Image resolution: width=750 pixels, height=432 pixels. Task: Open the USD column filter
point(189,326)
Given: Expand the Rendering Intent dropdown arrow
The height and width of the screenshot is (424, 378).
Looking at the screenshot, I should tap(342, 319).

········

→ Exercise requirements: Write the records out precisely, omitting nothing.

→ The completed task:
Image resolution: width=750 pixels, height=432 pixels. Task: Open the USD column filter
point(189,326)
Given: Expand the Rendering Intent dropdown arrow
The height and width of the screenshot is (424, 378).
Looking at the screenshot, I should tap(342, 319).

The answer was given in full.